--- START ---

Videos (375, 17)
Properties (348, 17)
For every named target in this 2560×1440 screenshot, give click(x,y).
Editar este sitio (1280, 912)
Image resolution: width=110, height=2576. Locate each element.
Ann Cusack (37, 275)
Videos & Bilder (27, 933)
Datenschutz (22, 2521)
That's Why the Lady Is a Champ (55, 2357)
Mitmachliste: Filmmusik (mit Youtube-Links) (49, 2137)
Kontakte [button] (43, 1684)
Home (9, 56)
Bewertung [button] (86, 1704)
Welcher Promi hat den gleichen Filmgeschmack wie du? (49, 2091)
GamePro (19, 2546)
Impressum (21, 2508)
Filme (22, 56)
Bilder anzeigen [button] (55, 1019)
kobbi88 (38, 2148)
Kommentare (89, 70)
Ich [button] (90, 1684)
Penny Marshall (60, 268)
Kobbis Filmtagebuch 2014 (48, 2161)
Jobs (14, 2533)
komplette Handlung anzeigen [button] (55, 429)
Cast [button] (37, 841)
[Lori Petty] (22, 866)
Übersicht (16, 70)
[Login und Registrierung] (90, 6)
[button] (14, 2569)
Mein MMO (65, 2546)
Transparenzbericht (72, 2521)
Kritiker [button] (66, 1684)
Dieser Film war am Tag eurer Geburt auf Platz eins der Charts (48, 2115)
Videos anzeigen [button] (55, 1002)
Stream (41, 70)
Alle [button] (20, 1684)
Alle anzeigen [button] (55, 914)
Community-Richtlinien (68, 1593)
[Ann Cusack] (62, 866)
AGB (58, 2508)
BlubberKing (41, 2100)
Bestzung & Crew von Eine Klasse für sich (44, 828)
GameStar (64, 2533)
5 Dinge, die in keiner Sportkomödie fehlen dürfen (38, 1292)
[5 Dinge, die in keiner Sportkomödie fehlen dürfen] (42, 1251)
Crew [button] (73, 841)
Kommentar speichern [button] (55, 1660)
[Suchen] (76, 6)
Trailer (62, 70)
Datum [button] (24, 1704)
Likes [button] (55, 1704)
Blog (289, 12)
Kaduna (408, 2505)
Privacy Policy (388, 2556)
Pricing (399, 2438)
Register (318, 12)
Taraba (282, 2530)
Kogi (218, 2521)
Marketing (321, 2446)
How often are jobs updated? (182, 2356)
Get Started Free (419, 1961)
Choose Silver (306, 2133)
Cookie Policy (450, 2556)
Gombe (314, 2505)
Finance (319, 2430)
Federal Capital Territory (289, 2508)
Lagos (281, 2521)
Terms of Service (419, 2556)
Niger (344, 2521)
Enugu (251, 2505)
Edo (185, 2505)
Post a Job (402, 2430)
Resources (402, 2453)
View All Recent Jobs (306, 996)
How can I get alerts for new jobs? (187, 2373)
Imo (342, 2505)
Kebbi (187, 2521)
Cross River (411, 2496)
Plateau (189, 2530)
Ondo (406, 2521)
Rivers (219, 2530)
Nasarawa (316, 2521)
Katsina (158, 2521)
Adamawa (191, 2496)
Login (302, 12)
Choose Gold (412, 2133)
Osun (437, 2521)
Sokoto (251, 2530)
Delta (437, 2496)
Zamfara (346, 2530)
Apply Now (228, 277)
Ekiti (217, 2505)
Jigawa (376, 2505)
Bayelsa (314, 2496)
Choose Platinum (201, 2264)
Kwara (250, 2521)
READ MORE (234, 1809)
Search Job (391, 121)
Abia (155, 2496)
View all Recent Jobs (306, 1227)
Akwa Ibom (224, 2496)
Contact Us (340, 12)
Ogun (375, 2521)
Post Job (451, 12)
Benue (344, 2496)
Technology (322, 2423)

--- END ---

» **What is expected**
Produce a word-for-word copy of everything above from the line holding "Kommentar speichern [button] (55, 1660)" down to the line holding "Marketing (321, 2446)", with both of those lines kept.

» **Answer section**
Kommentar speichern [button] (55, 1660)
[Suchen] (76, 6)
Trailer (62, 70)
Datum [button] (24, 1704)
Likes [button] (55, 1704)
Blog (289, 12)
Kaduna (408, 2505)
Privacy Policy (388, 2556)
Pricing (399, 2438)
Register (318, 12)
Taraba (282, 2530)
Kogi (218, 2521)
Marketing (321, 2446)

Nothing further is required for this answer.